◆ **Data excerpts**
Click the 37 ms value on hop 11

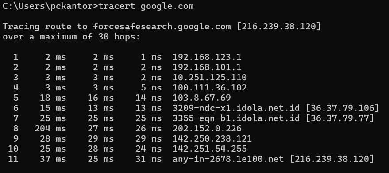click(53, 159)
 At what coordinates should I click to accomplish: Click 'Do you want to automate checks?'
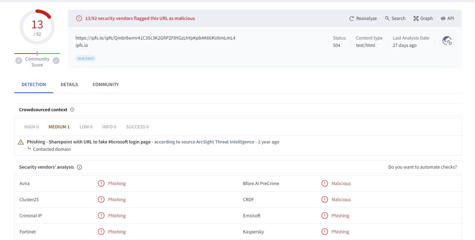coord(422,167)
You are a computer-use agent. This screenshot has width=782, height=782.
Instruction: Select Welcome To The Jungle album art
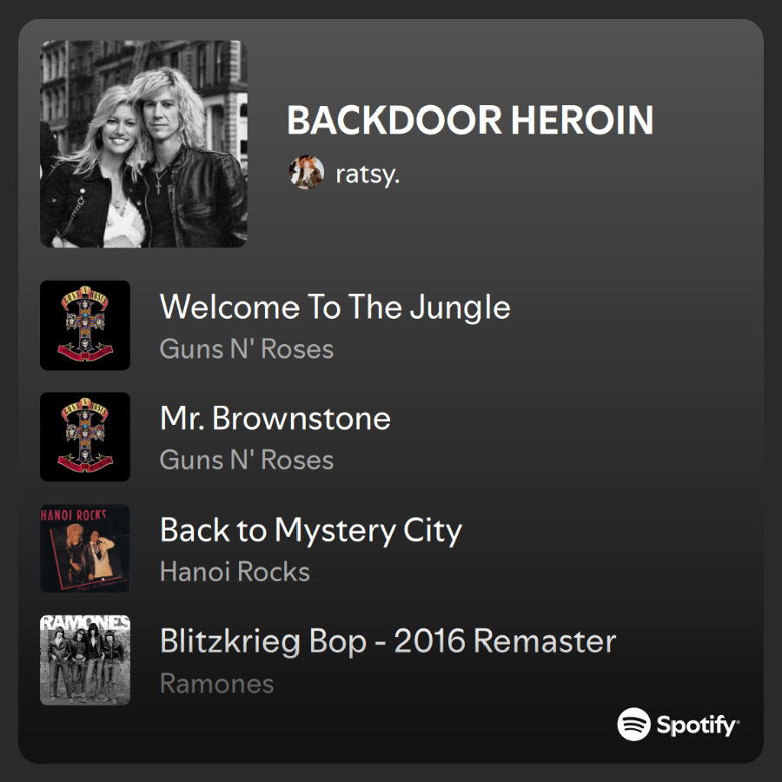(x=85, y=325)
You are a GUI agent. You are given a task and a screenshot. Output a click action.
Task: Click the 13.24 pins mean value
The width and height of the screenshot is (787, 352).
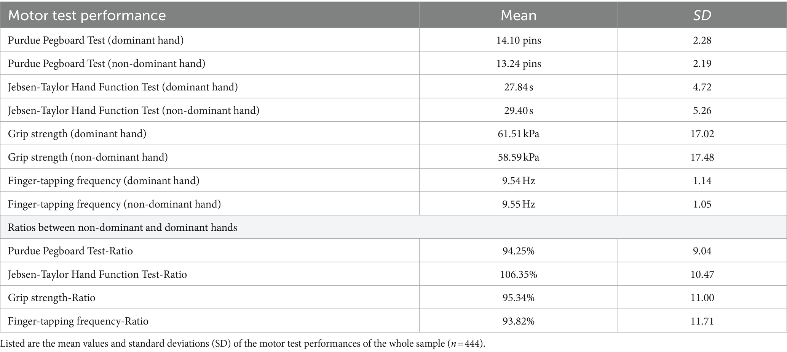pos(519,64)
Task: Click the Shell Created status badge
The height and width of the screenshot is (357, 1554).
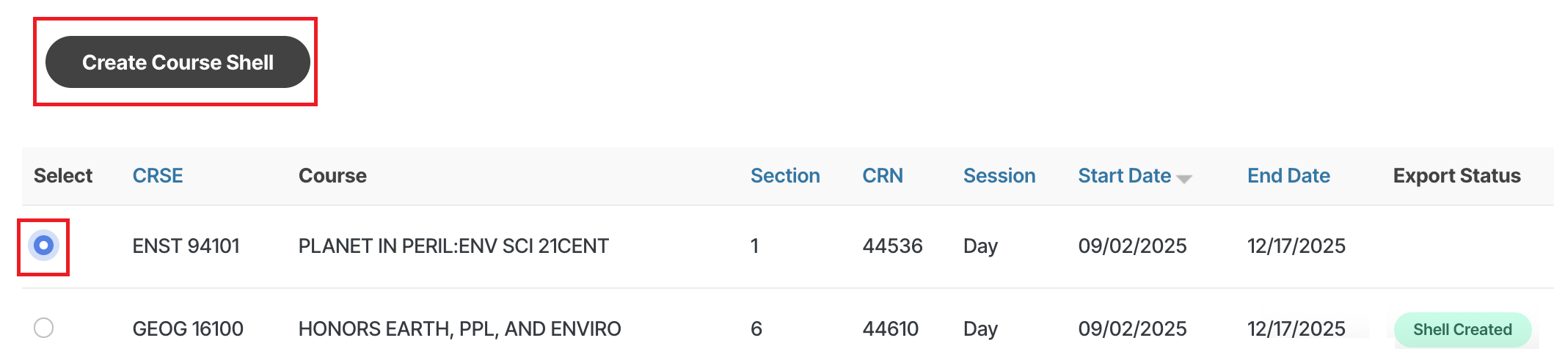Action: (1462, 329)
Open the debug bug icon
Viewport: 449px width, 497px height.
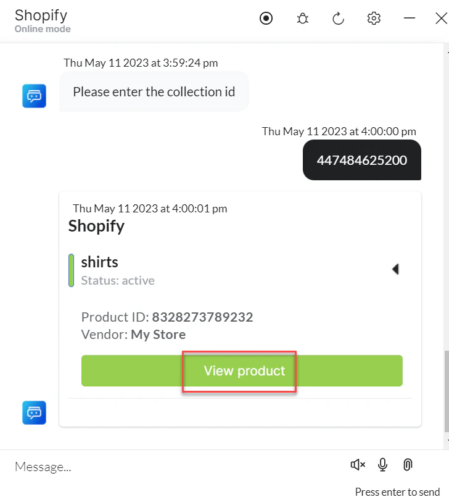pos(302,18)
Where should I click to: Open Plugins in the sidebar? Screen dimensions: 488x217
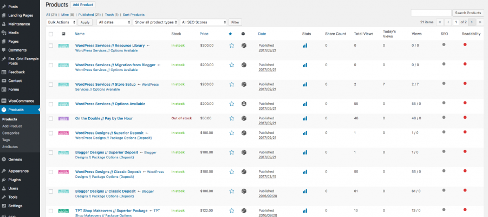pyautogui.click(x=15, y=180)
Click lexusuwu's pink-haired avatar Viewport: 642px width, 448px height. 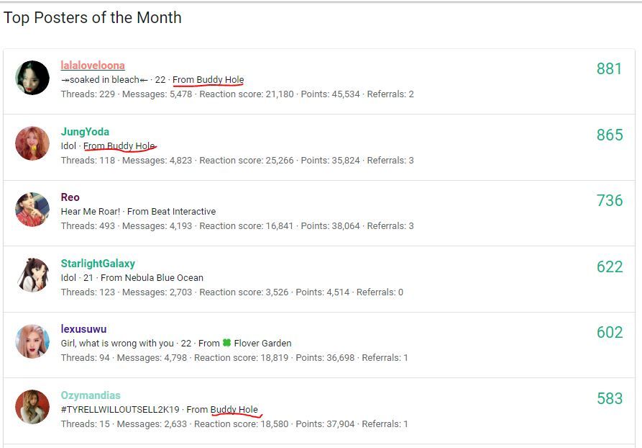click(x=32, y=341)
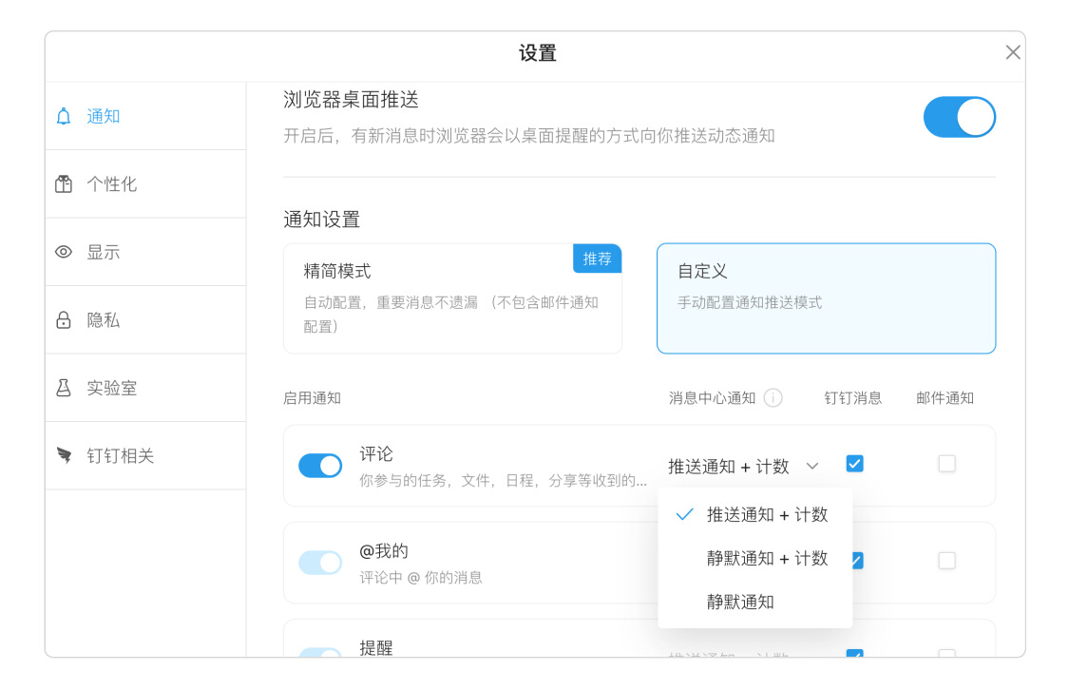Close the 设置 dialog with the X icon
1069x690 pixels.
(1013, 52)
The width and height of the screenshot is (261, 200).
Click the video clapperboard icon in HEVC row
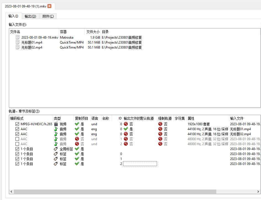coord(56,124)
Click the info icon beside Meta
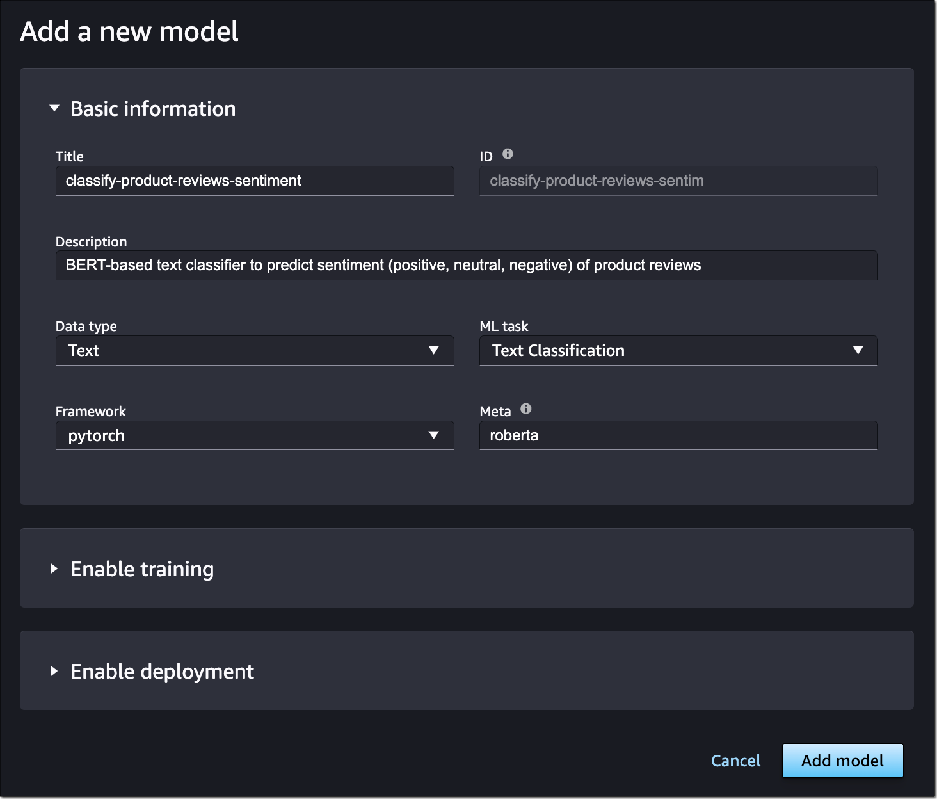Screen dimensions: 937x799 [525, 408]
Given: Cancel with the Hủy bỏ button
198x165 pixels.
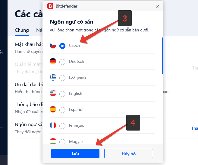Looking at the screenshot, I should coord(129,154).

---

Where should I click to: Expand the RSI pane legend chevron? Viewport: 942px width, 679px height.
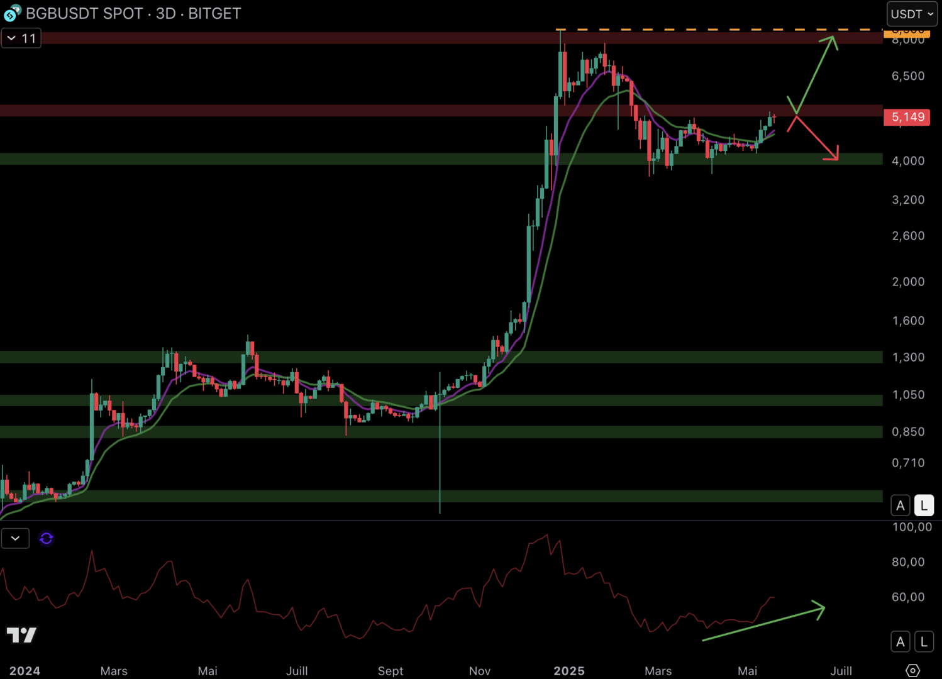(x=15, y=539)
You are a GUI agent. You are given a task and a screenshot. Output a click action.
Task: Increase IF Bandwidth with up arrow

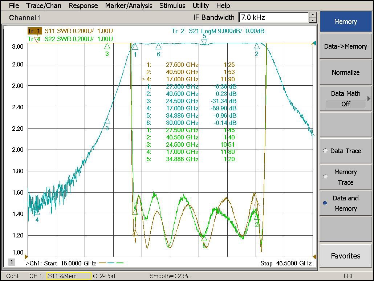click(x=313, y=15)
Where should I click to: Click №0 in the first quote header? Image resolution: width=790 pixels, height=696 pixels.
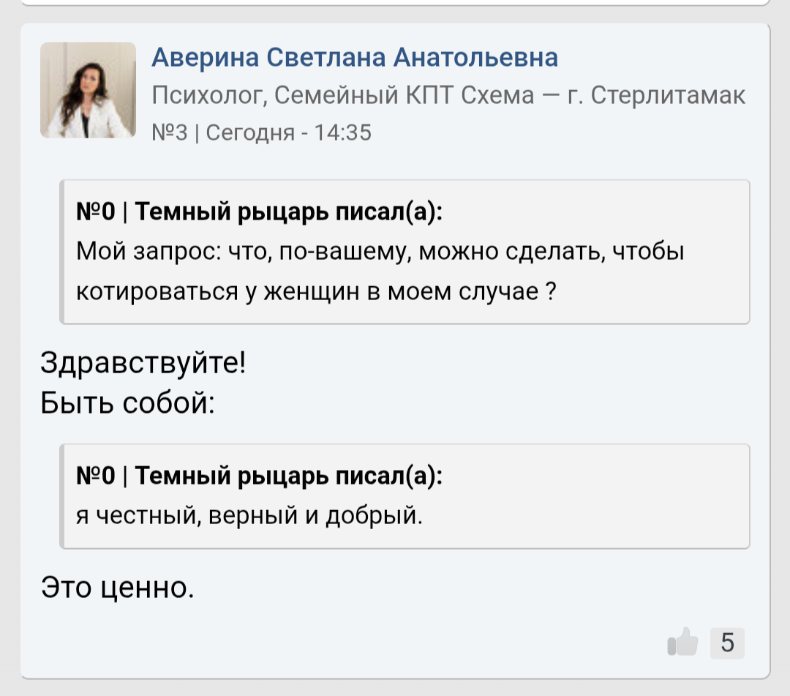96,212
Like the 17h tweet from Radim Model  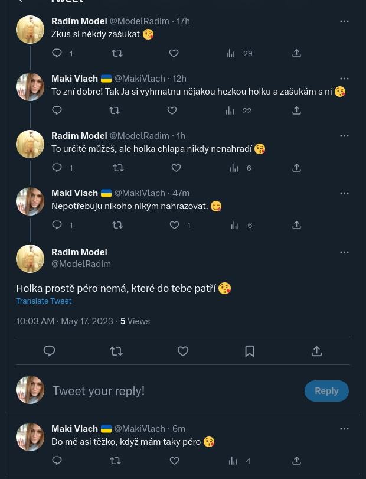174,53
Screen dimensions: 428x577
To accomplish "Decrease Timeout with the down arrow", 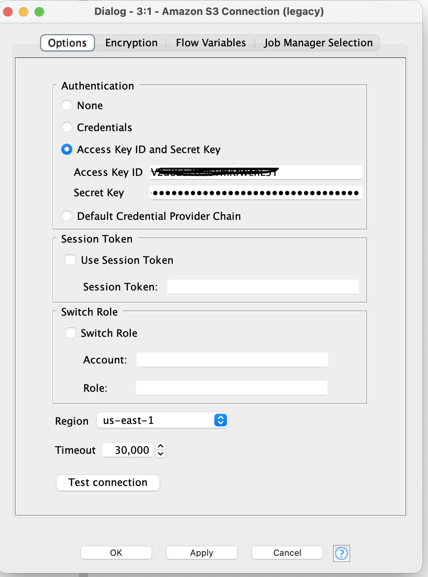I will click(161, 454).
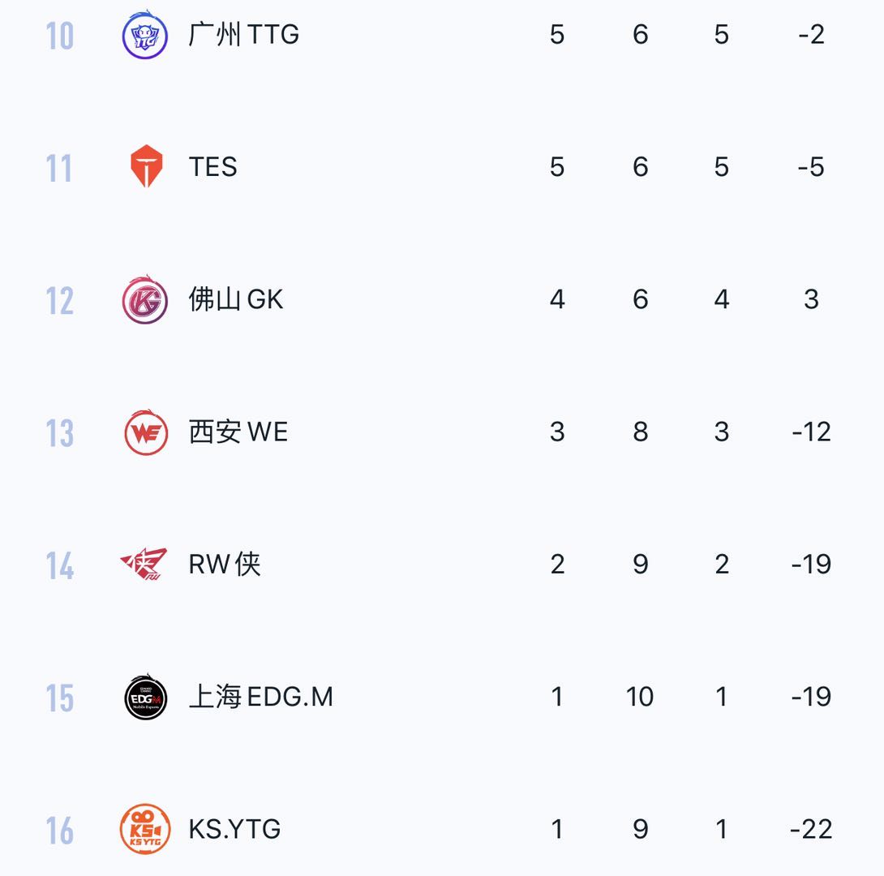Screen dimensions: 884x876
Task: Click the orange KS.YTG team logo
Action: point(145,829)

◆ **Task to carry out**
Could you output exactly the lines above, from the line with "At what coordinates" up to and including the line with "Open the debug bug icon", and nothing else, skipping the pictures?

◆ **Response**
 At what coordinates should I click to accomplish: Click 'Do you want to automate checks?'
coord(422,167)
You are a computer-use agent. This screenshot has width=782, height=782.
Instruction: Select Welcome To The Jungle album art
(x=85, y=325)
You are a GUI agent. You are given a task and a screenshot. Output a click action.
Task: Click the 13.24 pins mean value
The width and height of the screenshot is (787, 352).
pos(519,64)
Task: Click the Shell Created status badge
The height and width of the screenshot is (357, 1554).
Action: (1462, 329)
Open the debug bug icon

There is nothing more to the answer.